Tue May 19 17:34:24 UTC 2009
nate <centos at linuxpowered.net>

Anne Wilson wrote:
> I've been asked to think about setting up an installation for a recently-
> widowed man.  His needs are small - mail, Internet, on-line banking,
> basically
> - but his wife dealt with all of it on her laptop and he feels very
> insecure.
>
> It seems to me that CentOS would be perfect for him except for the need to
> keep it securely patched.  I'm wondering if it's possible to auto-install
> security updates - for that matter, with so small a set of applications
> perhaps auto-installing every update would be good enough.
>
> Maybe this could be done with a script run under cron.daily, so that anacron
> picks it up?

Wasn't there some special process you had to go through when going
from 5.2 to 5.3? Something along the lines of having to manually update
one(or more) packages before upgrading the rest of the system? I see
that sort of issue as being very problematic for anything that auto
installs updates.

http://wiki.centos.org/Manuals/ReleaseNotes/CentOS5.3#head-198f803bc13b52348780db429ae42e0daf82282b

I think a better solution would be an Ubuntu LTS installation, it's
more geared for that type of person, and provides pretty seamless
upgrades for minor and major versions in my experience.

Debian has a nice system in that I can "fix" the configuration file
for apt-get to force it to the current release of the product(the
default is to point to whatever is the current "stable" release),
which will make sure all updates applied to the system are 100%
compatible. If/when I decide to go to a newer version I can take
the time to read the release notes and change the configuration
to point to the next major version of the distro, otherwise you
can fall into a similar trap, having a system blindly try to apply
updates that may be out of order for a major version change.
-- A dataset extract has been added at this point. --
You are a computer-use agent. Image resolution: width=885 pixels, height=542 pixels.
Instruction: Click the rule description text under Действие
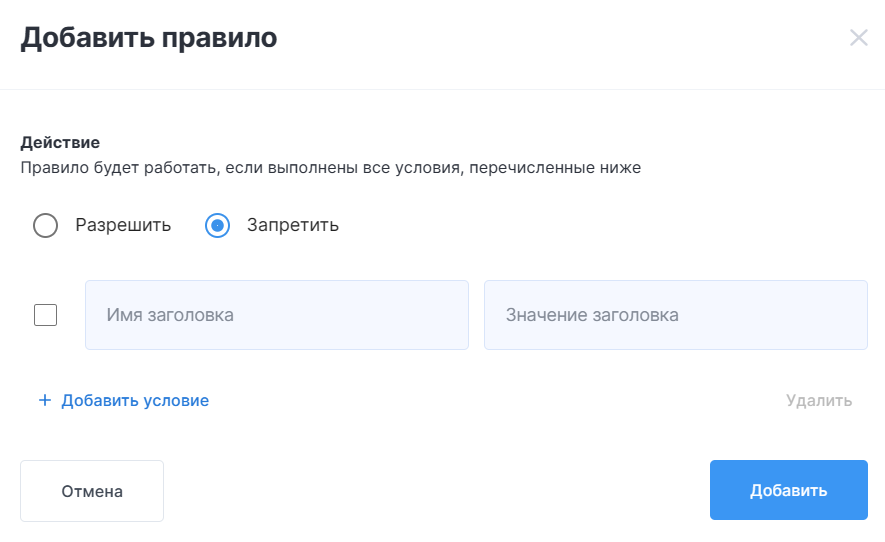(x=331, y=168)

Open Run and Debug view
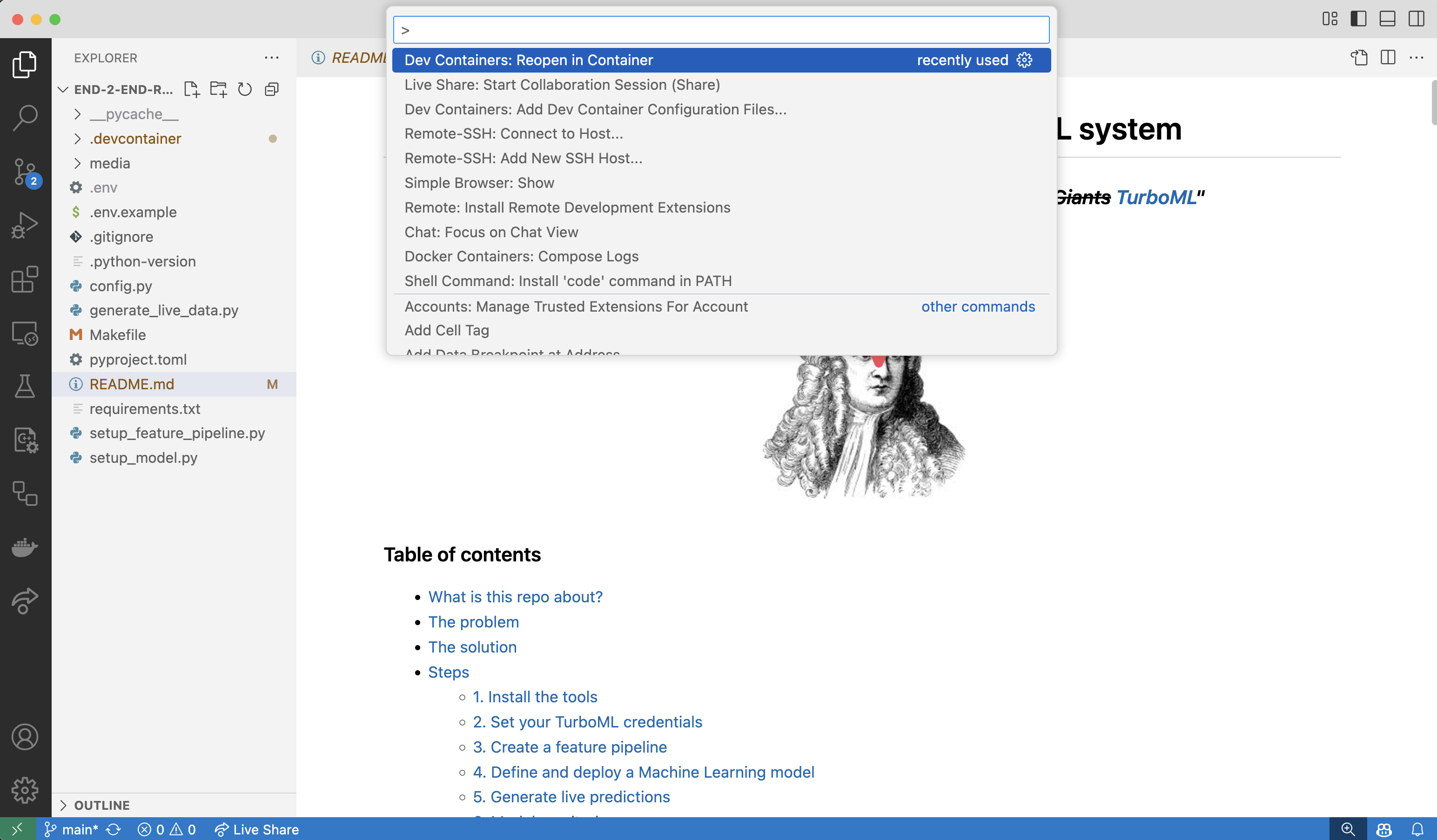(25, 225)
Not everyone keeps up to date on the day a particular release comes
out.

Ubuntu solves that by placing an easy to use button on the update
manager to update to the next version of the distro or you can
keep getting packages from the existing version, of course it's
only maintained for so long. My sister's laptop was so out of date
(and wasn't on a LTS version at the time), I had to jump through
a few hoops to get it updated as the intermediate versions were
no longer on the main mirror sites. I think her laptop was 3
releases behind at the time.

Major version changes on a RHEL-system are even more complicated,
even Red hat advises doing a clean install.
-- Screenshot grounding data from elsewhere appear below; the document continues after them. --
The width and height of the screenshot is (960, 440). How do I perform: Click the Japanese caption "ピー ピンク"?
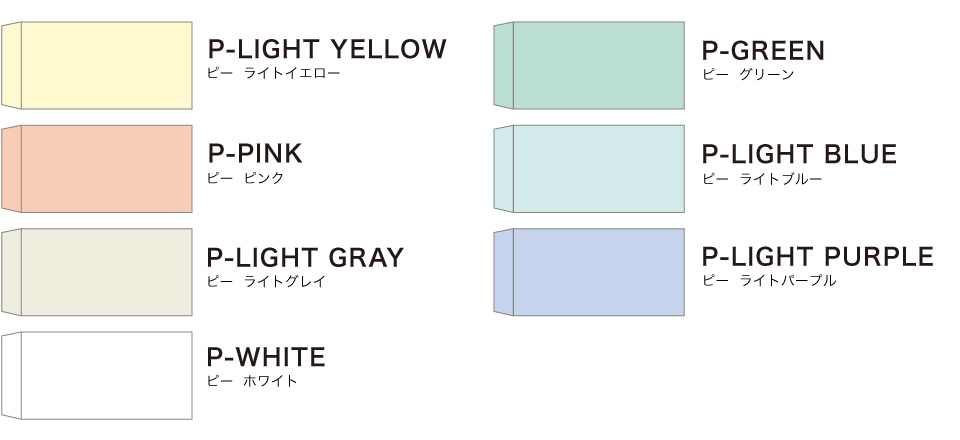click(x=245, y=178)
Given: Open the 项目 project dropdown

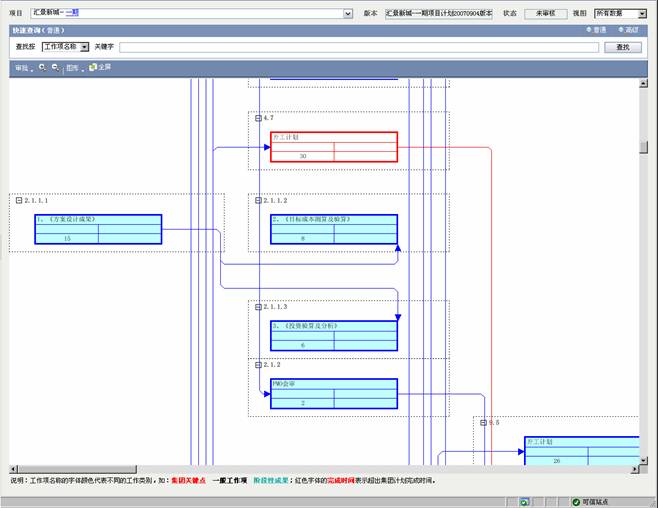Looking at the screenshot, I should click(x=348, y=13).
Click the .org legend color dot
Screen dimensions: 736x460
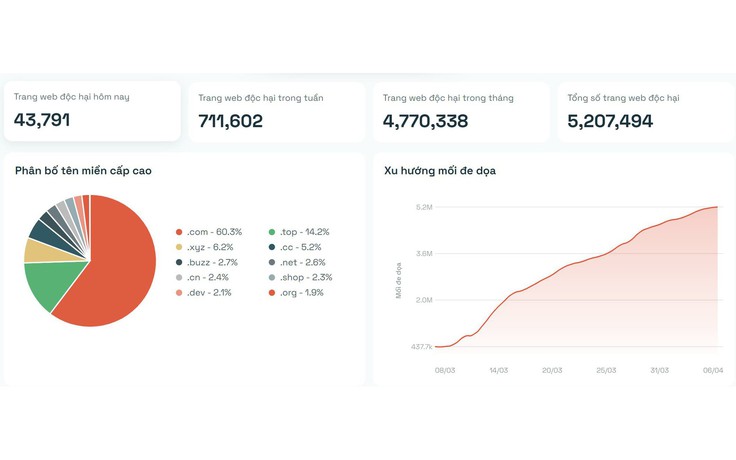pos(273,292)
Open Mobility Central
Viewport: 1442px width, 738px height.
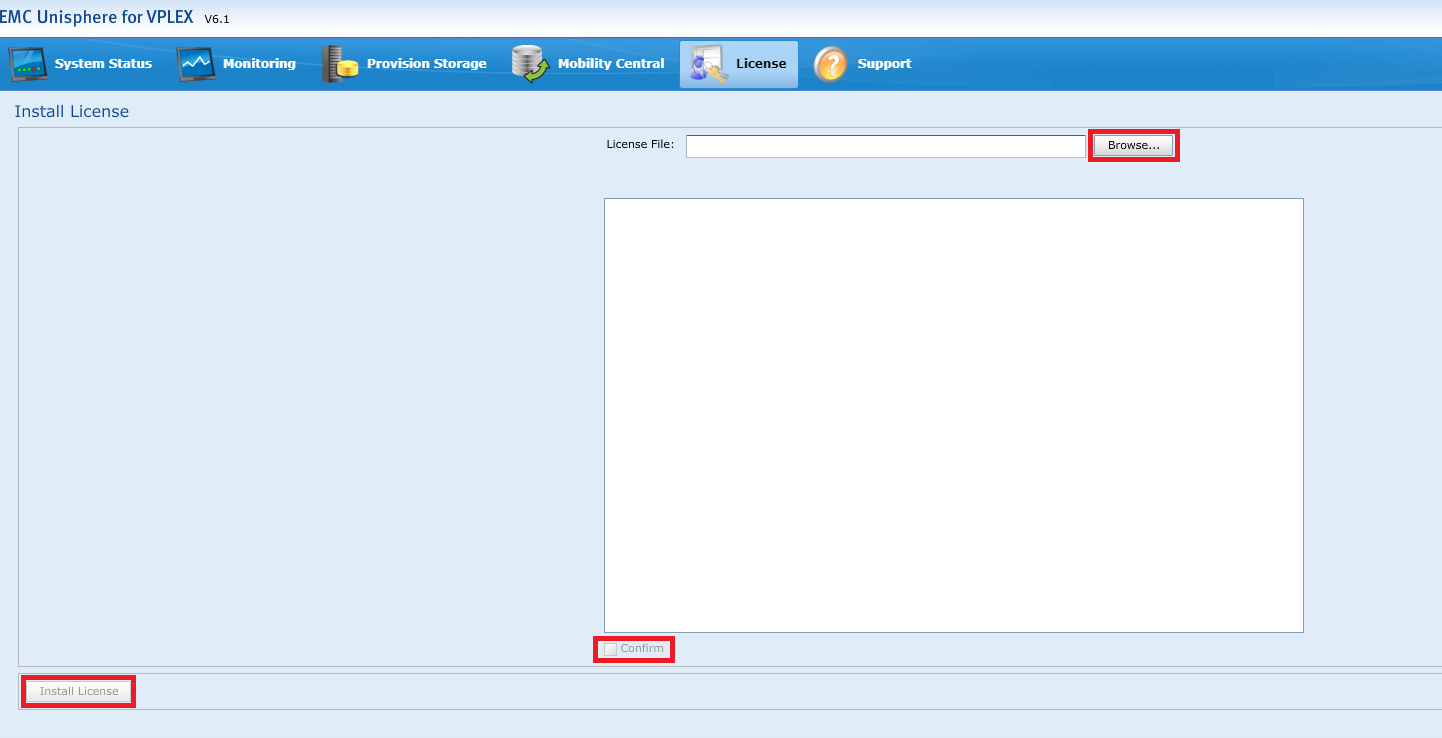[611, 63]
http://www.redhat.com/docs/en-US/Red_Hat_Enterprise_Linux/5/html/Installation_Guide/ch-upgrade-x86.html

SuSE used to be pretty good at upgrading as well though it's been
a few years since I used it.

RHEL/CentOS are great for servers, and perhaps managed workstations
(thinking of replacements for things like Sun/SGI/HP-UX workstations,
and perhaps corporate desktops), I don't see it as a good candidate
for many other things, but that's why there are multiple distributions,
no distro is good at everything.

nate